*Task to carry out*
Every line of the records below that holds the word "more" belongs in the answer.

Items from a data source
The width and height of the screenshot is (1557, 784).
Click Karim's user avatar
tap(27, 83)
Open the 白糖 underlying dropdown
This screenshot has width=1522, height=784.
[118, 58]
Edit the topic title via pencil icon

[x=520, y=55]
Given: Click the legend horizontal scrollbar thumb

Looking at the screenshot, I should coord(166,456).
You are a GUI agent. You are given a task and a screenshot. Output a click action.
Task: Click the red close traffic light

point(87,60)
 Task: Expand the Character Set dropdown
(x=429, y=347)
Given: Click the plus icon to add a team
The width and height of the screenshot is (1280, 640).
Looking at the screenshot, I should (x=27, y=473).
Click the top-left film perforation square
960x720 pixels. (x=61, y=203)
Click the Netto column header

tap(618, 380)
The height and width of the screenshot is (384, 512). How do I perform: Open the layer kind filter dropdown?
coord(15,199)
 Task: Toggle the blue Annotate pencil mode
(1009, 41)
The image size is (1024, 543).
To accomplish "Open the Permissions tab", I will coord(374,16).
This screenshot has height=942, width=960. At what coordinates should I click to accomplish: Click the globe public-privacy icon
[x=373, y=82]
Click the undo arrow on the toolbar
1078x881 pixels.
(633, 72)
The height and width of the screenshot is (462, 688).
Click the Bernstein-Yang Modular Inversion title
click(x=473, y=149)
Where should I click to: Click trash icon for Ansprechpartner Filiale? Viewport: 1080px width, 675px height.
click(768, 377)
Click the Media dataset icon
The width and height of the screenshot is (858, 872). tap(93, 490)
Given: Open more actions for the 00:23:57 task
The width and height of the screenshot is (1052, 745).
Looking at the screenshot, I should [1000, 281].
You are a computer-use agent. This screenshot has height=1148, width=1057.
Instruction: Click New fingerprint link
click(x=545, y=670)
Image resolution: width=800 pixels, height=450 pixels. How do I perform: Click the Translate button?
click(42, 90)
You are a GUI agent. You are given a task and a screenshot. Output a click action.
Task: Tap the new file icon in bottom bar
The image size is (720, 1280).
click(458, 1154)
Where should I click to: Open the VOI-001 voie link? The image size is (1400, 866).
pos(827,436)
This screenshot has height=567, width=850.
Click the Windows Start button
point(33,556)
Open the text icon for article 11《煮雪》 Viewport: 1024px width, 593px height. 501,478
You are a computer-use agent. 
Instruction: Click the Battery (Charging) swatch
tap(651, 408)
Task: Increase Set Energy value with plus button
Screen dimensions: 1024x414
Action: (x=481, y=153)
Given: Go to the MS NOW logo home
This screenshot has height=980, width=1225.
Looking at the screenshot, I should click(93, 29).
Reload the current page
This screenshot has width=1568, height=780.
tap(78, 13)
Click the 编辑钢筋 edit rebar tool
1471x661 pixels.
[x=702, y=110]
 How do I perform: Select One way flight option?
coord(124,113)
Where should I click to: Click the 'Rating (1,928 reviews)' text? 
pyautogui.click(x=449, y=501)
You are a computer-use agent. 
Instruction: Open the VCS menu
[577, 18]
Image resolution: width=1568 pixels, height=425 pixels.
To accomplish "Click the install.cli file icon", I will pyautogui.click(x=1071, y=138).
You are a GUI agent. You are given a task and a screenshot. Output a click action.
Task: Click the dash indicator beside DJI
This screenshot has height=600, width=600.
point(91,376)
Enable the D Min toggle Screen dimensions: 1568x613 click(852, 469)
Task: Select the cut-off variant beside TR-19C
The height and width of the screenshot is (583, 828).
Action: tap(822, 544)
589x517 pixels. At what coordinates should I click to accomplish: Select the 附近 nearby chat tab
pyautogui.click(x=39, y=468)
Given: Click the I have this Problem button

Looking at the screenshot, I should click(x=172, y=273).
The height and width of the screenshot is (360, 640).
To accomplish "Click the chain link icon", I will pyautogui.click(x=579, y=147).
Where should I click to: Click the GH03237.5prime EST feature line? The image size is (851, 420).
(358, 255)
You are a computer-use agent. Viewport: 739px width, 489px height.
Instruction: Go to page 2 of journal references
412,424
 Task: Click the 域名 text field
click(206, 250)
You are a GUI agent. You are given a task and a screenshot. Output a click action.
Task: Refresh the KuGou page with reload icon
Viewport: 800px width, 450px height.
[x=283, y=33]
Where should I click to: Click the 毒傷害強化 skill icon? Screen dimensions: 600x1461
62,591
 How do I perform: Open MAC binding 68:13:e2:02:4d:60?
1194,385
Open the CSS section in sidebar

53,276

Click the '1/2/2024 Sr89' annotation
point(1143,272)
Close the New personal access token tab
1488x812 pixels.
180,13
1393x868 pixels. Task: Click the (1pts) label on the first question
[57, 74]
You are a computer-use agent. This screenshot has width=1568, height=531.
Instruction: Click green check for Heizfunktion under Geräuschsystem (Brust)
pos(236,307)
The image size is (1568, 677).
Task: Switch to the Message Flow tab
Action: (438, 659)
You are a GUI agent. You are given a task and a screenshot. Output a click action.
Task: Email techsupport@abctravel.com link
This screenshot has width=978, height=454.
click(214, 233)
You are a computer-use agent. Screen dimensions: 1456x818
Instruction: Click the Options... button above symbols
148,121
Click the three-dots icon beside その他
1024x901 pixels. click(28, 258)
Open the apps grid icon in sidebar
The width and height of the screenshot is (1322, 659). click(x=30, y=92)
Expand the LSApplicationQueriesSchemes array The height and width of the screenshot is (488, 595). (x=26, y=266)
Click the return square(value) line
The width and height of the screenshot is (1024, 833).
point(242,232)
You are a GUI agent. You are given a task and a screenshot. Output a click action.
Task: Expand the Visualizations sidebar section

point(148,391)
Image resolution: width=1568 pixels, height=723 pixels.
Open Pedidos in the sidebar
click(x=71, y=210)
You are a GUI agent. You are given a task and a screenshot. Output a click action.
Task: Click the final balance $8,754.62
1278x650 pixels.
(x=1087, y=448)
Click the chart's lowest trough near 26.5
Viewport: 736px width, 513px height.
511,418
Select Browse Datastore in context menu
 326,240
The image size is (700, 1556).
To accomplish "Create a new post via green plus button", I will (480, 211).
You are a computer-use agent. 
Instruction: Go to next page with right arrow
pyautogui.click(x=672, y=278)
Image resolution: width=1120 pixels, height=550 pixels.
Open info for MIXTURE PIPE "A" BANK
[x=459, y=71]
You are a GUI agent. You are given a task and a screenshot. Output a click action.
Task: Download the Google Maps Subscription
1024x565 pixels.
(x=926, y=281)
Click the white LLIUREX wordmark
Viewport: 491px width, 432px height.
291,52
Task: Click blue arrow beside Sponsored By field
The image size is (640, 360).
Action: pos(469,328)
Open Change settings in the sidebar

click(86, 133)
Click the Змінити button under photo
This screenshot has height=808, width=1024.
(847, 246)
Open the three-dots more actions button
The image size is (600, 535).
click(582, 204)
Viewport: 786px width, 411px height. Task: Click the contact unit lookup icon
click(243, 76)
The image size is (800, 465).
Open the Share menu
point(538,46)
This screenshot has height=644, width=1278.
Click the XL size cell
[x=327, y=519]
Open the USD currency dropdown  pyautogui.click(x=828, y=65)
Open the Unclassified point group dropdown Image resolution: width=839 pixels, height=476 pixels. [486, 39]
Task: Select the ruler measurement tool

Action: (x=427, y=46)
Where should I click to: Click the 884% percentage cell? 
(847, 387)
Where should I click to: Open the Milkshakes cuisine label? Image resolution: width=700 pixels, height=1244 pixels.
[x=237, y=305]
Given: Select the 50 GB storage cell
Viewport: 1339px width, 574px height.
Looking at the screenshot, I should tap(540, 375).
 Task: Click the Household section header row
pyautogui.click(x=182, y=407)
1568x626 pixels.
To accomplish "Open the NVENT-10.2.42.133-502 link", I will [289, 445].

*Solution to this exercise*
Given: Open more actions for the 00:23:57 task
Open the three-dots more actions button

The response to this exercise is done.